(Request): Arrange the rows below as a numbered list, omitting blank lines, covering only the part that opens with the line containing "The height and width of the screenshot is (309, 707)." and closes with the line containing "point(33,525)". Leave the pictures out of the answer.

─── Data for the task

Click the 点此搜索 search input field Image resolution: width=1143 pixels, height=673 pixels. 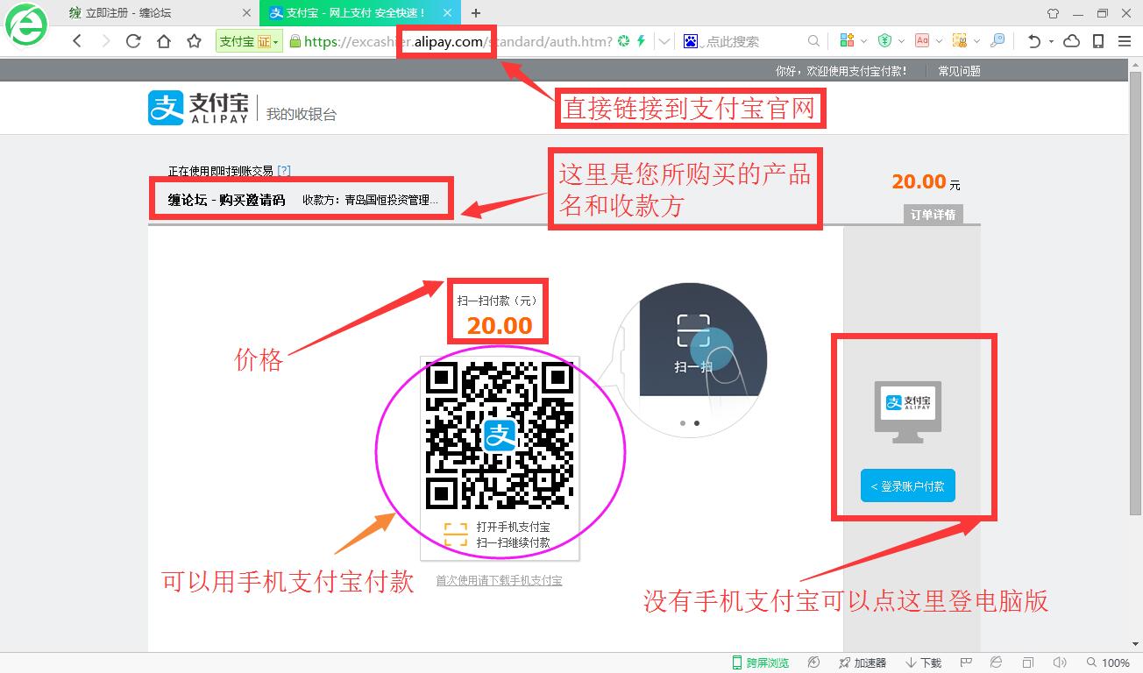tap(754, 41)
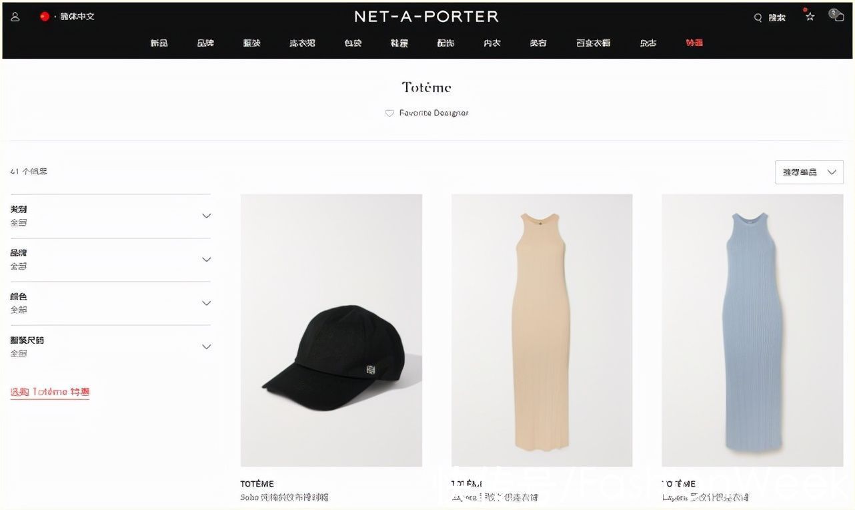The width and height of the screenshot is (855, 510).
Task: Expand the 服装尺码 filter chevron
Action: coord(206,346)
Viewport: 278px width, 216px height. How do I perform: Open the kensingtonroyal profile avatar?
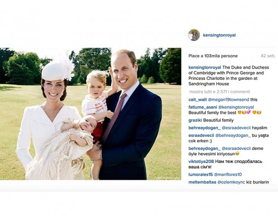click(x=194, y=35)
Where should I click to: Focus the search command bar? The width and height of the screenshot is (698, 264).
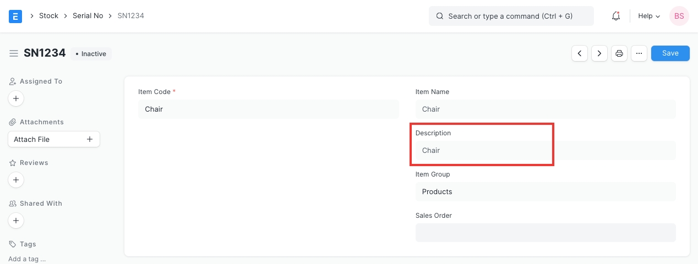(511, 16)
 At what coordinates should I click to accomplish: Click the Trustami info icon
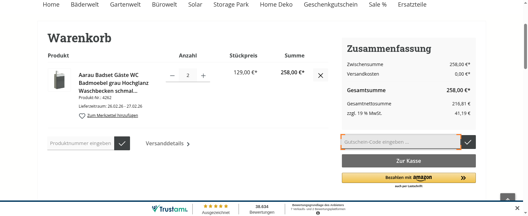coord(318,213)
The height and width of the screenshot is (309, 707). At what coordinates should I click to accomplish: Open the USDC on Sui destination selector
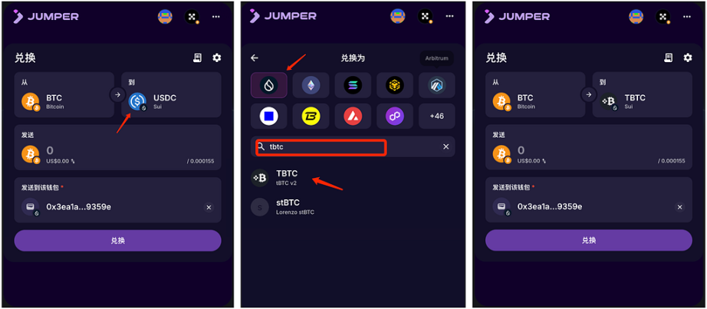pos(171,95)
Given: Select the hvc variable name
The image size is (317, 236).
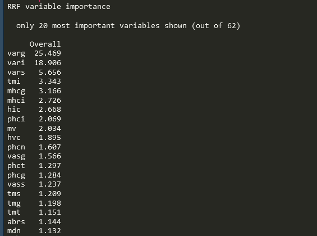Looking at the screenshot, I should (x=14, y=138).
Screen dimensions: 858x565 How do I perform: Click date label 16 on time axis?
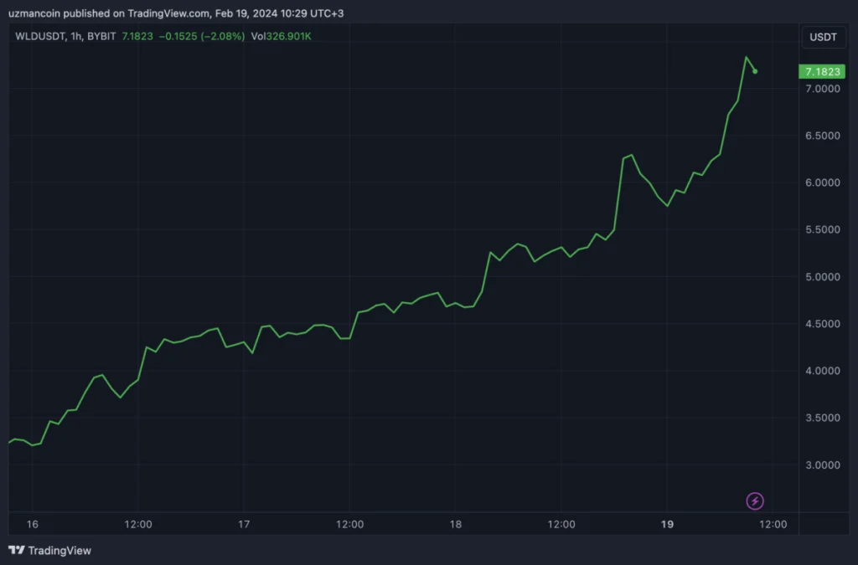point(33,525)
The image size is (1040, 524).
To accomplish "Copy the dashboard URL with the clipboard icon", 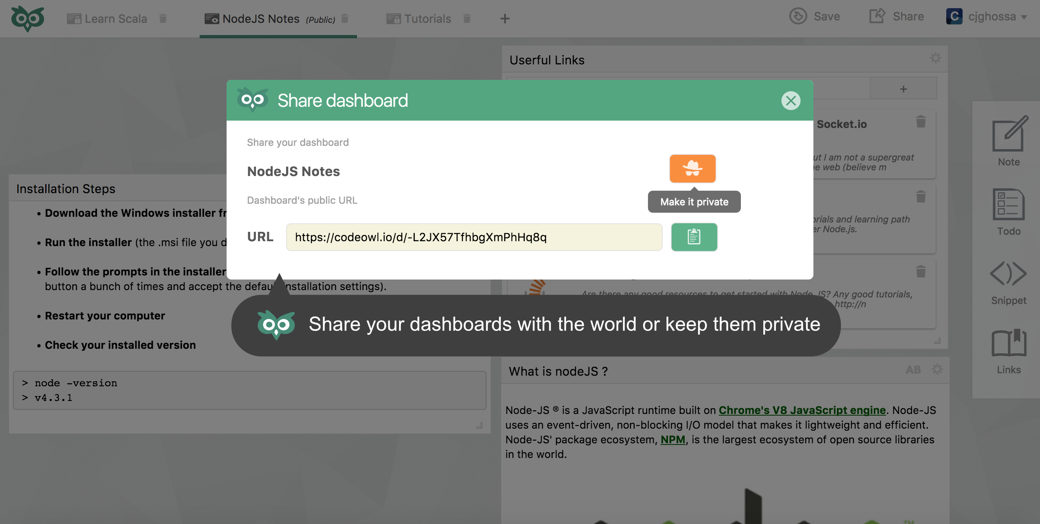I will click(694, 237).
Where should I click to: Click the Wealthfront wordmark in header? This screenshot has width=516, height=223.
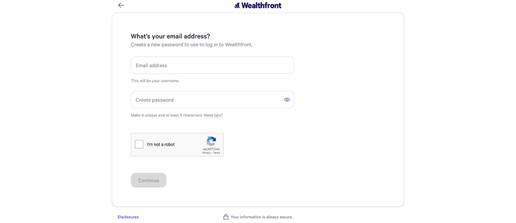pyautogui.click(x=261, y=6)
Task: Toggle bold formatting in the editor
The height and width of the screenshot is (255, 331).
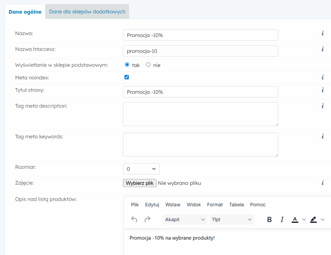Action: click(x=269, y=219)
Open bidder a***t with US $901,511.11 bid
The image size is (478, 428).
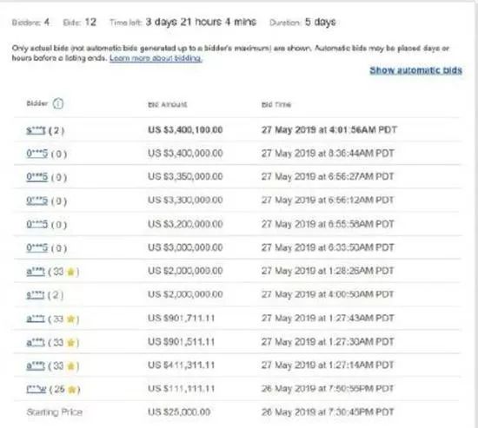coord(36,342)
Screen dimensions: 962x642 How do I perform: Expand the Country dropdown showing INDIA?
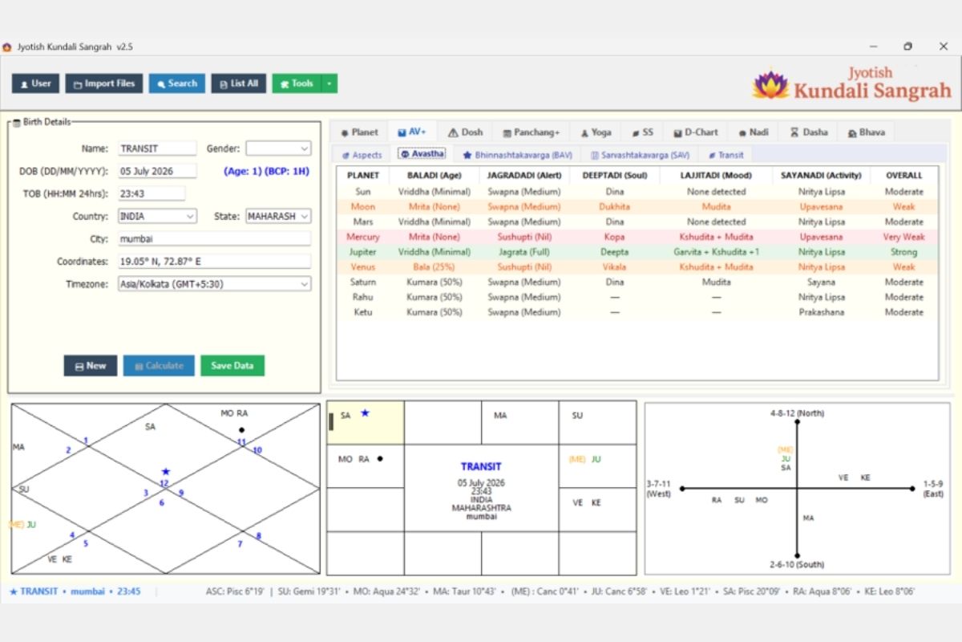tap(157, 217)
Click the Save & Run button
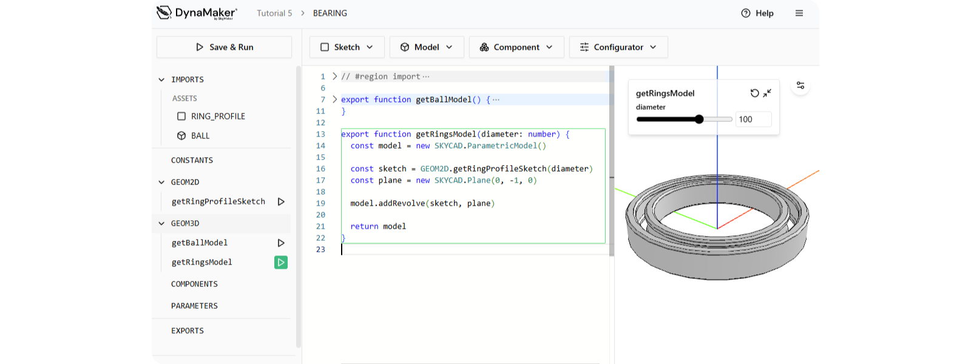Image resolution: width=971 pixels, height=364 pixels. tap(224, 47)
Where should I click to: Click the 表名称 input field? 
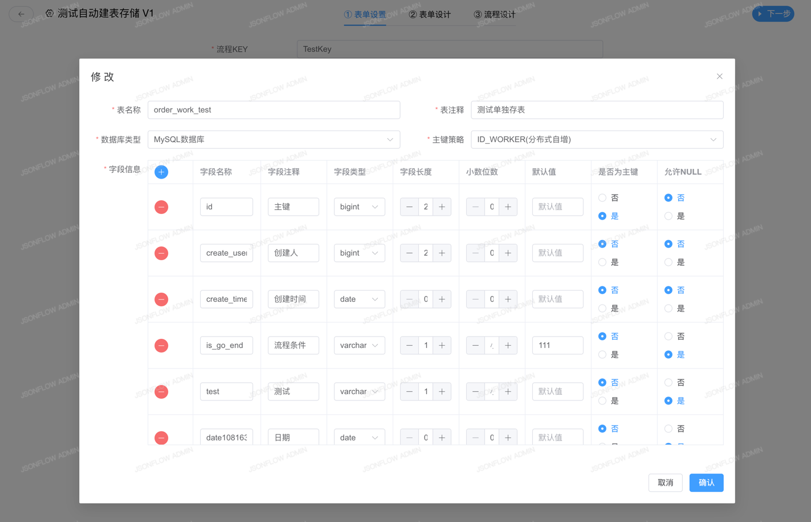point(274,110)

──────

(Solution to this exercise):
1. The height and width of the screenshot is (309, 707). At what coordinates should I click to accomplish: Open the USDC on Sui destination selector
2. pos(171,95)
3. Given: Select the hvc variable name
4. The image size is (317, 236).
5. Looking at the screenshot, I should (x=14, y=138).
6. Screen dimensions: 858x565 How do I perform: Click date label 16 on time axis?
7. point(33,525)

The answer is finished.